◆ **Raw records**
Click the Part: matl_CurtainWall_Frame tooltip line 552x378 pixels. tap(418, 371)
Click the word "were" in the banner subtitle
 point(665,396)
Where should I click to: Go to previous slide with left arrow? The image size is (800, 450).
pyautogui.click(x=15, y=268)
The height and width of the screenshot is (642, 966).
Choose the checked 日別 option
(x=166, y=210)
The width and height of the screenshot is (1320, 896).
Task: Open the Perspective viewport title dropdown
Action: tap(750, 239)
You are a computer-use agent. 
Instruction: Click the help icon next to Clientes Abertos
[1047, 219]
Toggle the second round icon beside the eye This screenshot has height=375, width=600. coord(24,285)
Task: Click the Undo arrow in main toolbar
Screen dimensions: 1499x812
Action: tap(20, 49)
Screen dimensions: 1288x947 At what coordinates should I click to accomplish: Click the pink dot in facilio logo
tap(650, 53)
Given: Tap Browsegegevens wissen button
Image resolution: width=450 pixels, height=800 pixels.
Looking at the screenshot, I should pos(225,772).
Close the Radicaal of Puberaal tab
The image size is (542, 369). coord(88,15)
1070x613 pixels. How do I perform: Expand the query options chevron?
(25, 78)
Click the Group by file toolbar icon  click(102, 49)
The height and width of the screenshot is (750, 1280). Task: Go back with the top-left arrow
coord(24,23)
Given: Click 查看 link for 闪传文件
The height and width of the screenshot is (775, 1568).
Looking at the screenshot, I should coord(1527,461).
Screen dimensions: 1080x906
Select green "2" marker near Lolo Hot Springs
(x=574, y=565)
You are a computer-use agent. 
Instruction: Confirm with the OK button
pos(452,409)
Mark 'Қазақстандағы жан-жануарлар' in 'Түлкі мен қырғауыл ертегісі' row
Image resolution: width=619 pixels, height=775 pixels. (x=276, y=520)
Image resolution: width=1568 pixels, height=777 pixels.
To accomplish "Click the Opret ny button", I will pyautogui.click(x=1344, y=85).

◆ **EXERCISE DIRECTIONS**
Rewrite the listing above as a numbered list, leaving out any blank lines.

◆ **TASK ANSWER**
1. Click the Part: matl_CurtainWall_Frame tooltip line 552x378 pixels. tap(418, 371)
2. Click the word "were" in the banner subtitle
3.  point(665,396)
4. Where should I click to: Go to previous slide with left arrow? The image size is (800, 450).
5. pyautogui.click(x=15, y=268)
6. The height and width of the screenshot is (642, 966).
7. Choose the checked 日別 option
8. (x=166, y=210)
9. The width and height of the screenshot is (1320, 896).
10. Task: Open the Perspective viewport title dropdown
11. Action: tap(750, 239)
12. You are a computer-use agent. 
13. Instruction: Click the help icon next to Clientes Abertos
14. [1047, 219]
15. Toggle the second round icon beside the eye This screenshot has height=375, width=600. coord(24,285)
16. Task: Click the Undo arrow in main toolbar
17. Screen dimensions: 1499x812
18. Action: tap(20, 49)
19. Screen dimensions: 1288x947 At what coordinates should I click to accomplish: Click the pink dot in facilio logo
20. tap(650, 53)
21. Given: Tap Browsegegevens wissen button
22. Image resolution: width=450 pixels, height=800 pixels.
23. Looking at the screenshot, I should pos(225,772).
24. Close the Radicaal of Puberaal tab
25. The image size is (542, 369). coord(88,15)
26. 1070x613 pixels. How do I perform: Expand the query options chevron?
27. (25, 78)
28. Click the Group by file toolbar icon  click(102, 49)
29. The height and width of the screenshot is (750, 1280). Task: Go back with the top-left arrow
30. coord(24,23)
31. Given: Click 查看 link for 闪传文件
32. The height and width of the screenshot is (775, 1568).
33. Looking at the screenshot, I should coord(1527,461).
34. Screen dimensions: 1080x906
35. Select green "2" marker near Lolo Hot Springs
36. (x=574, y=565)
37. You are a computer-use agent. 
38. Instruction: Confirm with the OK button
39. pos(452,409)
40. Mark 'Қазақстандағы жан-жануарлар' in 'Түлкі мен қырғауыл ертегісі' row
41. Image resolution: width=619 pixels, height=775 pixels. (x=276, y=520)
42. Image resolution: width=1568 pixels, height=777 pixels.
43. To accomplish "Click the Opret ny button", I will pyautogui.click(x=1344, y=85).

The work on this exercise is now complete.